### THE PROBLEM:
Identify each line in the entries below that contains the word "should", and copy every such line in full.

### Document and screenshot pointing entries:
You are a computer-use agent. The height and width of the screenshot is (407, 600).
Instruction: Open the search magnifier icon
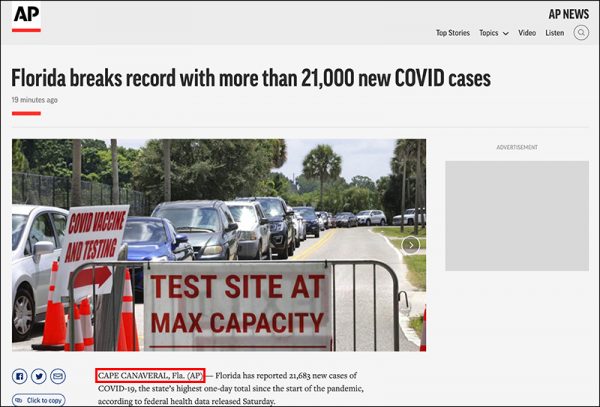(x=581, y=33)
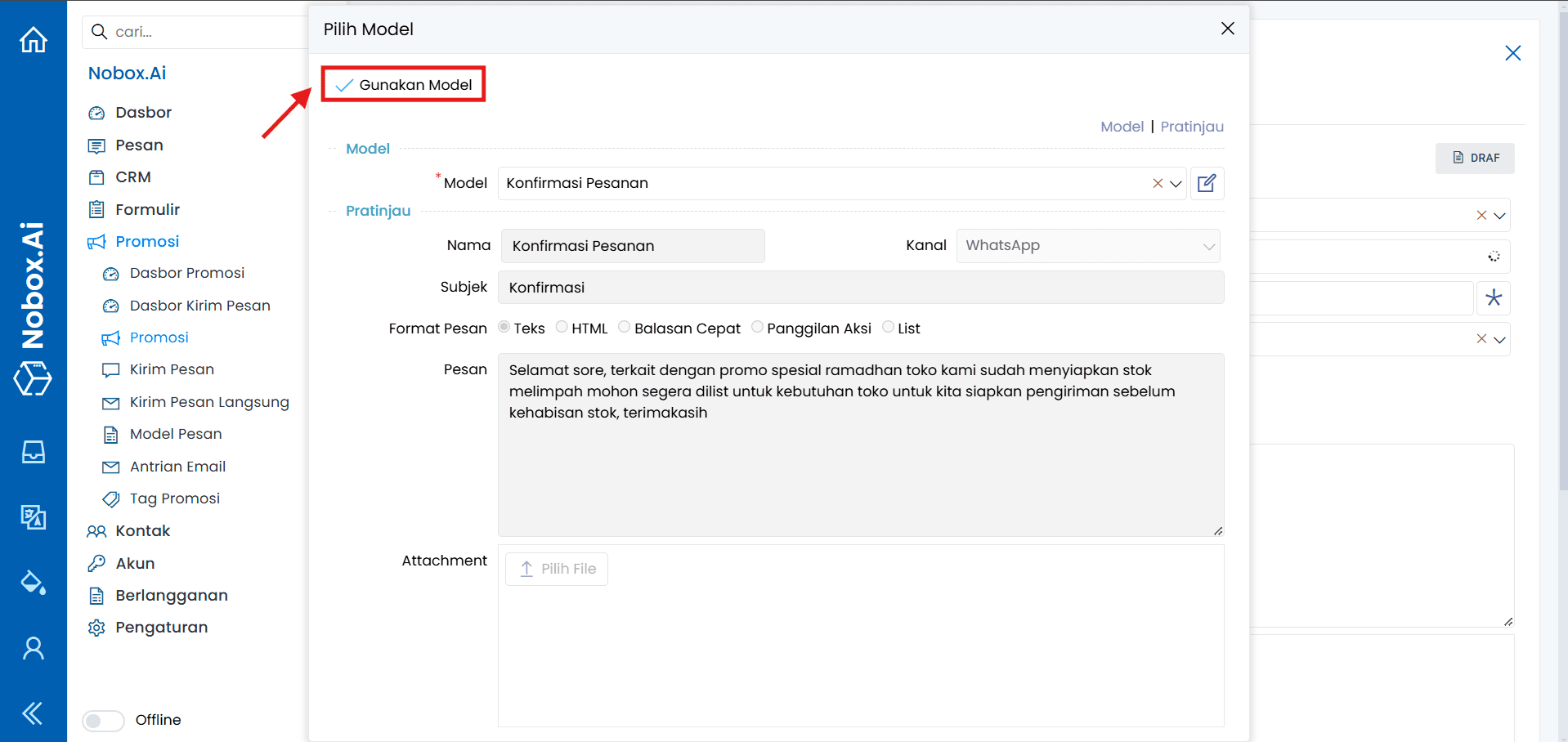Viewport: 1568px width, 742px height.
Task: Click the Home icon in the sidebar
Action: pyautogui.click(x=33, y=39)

==

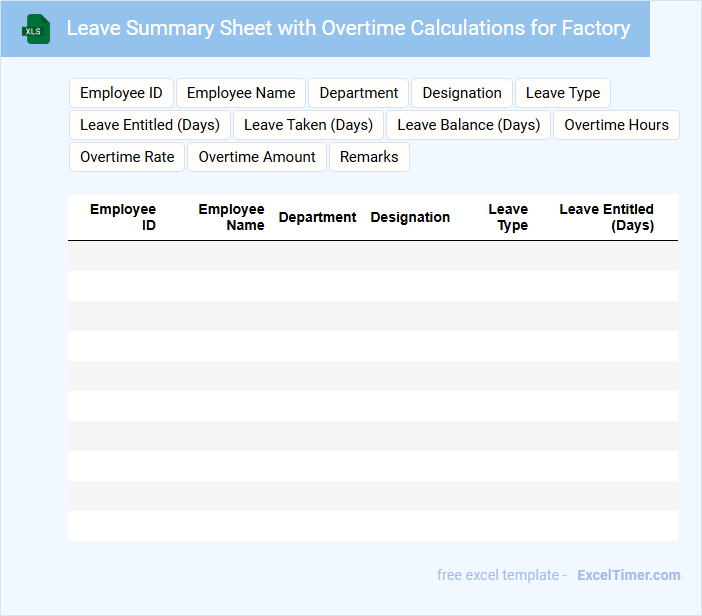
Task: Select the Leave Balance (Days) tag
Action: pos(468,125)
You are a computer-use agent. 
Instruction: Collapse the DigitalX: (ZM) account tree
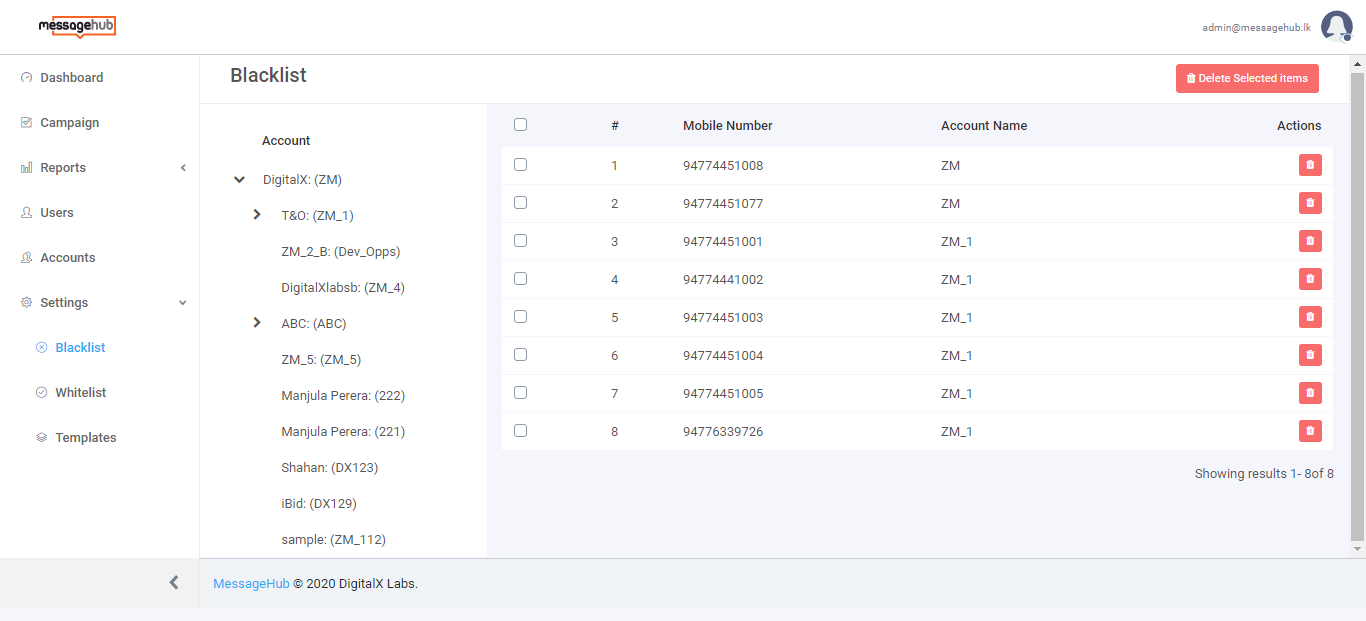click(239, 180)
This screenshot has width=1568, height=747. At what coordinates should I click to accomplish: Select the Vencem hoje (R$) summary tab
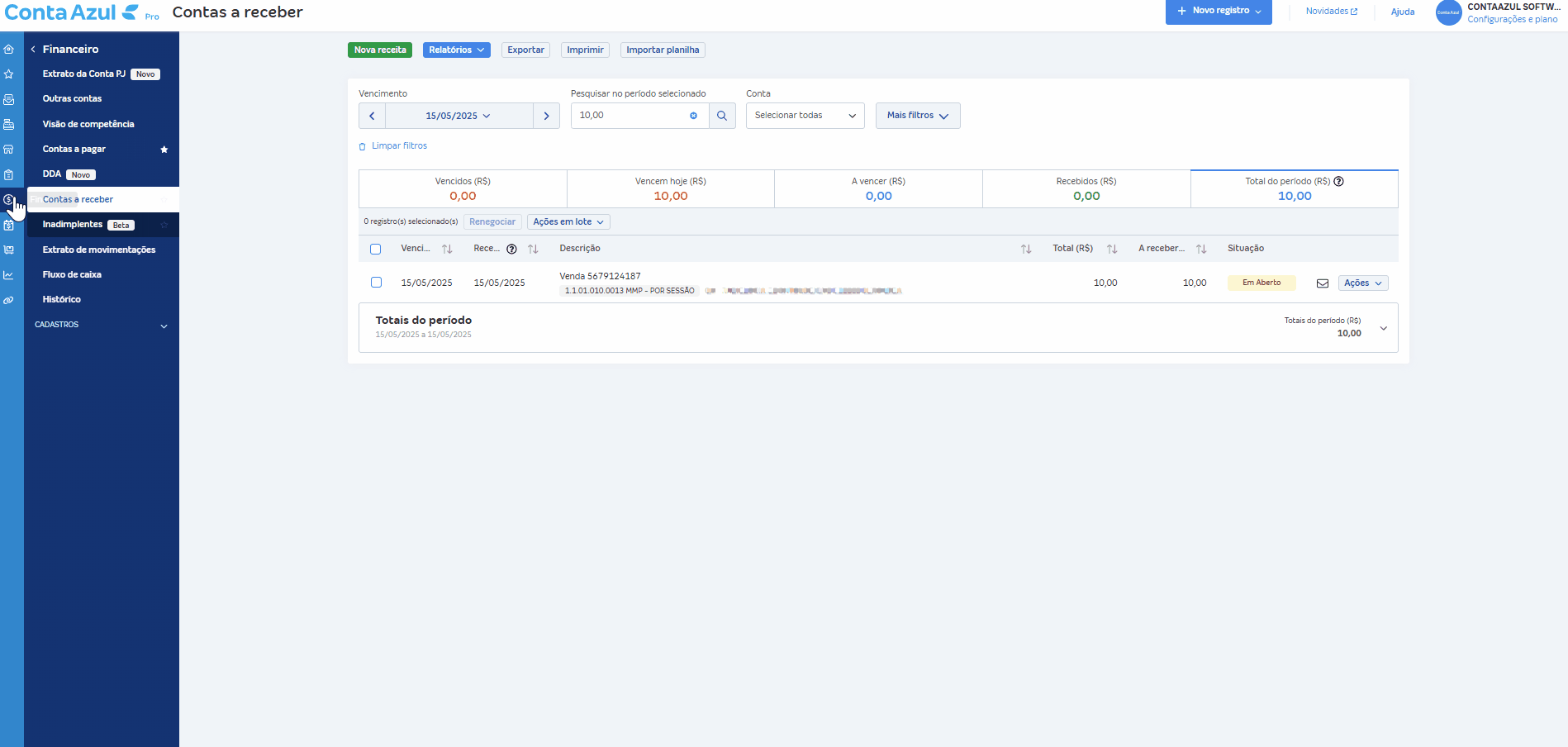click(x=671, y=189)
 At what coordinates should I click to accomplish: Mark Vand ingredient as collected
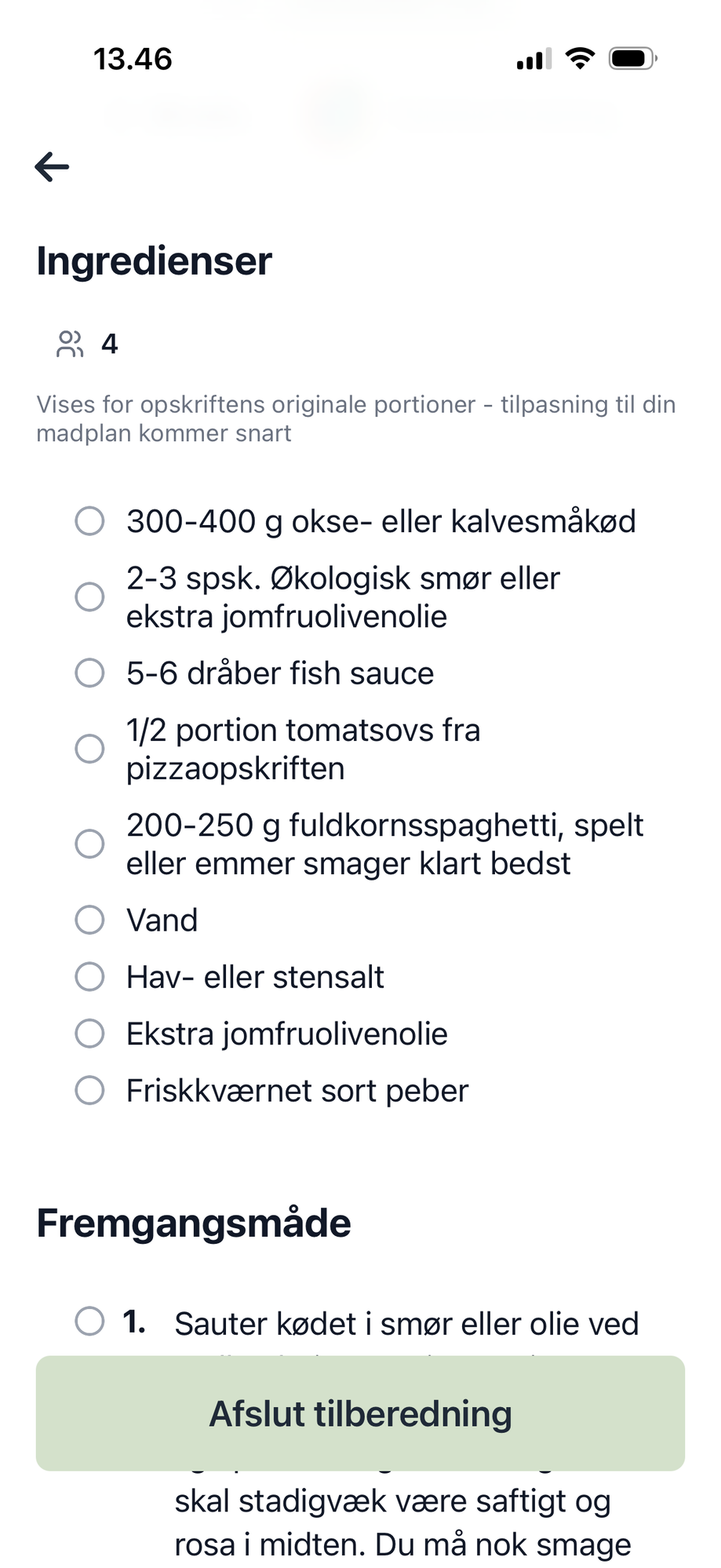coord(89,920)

* * *

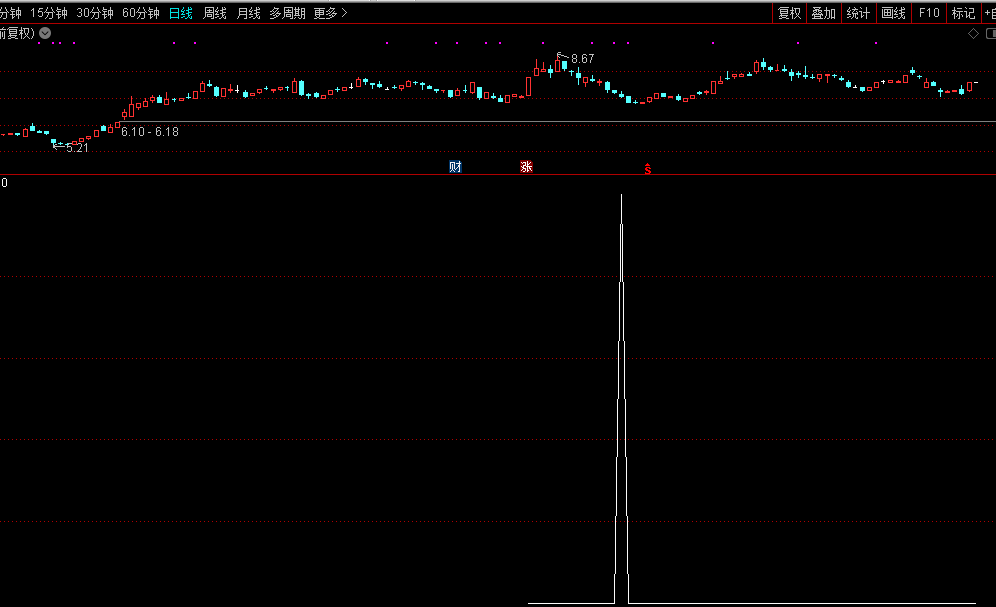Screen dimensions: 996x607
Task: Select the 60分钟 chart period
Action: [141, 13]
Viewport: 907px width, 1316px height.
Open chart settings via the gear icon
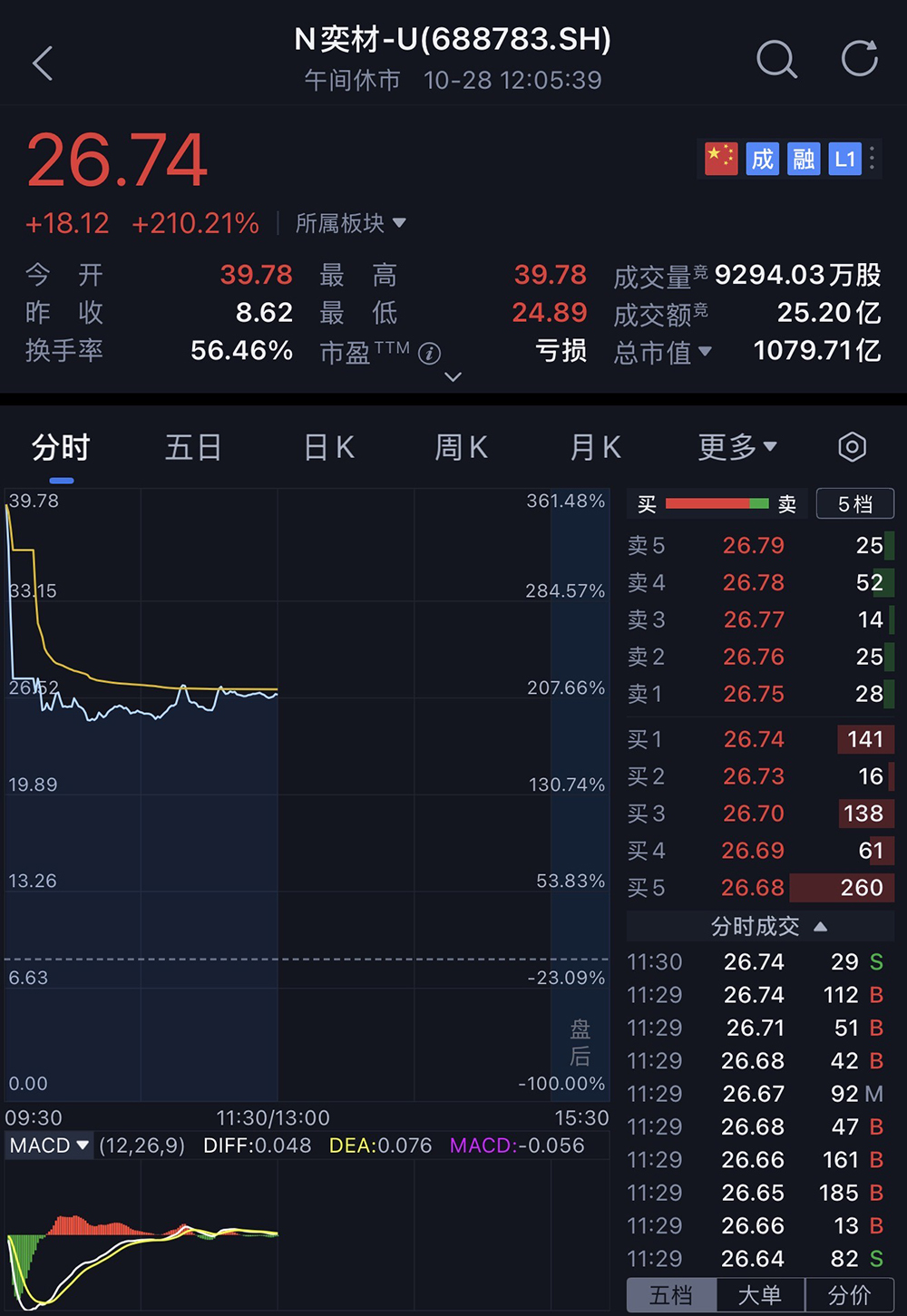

### THE COMPLETED TASK:
This screenshot has width=1568, height=747. At what coordinates should I click to accomplish: Select the Vencem hoje (R$) summary tab
 At what coordinates should I click to accomplish: Mark Vand ingredient as collected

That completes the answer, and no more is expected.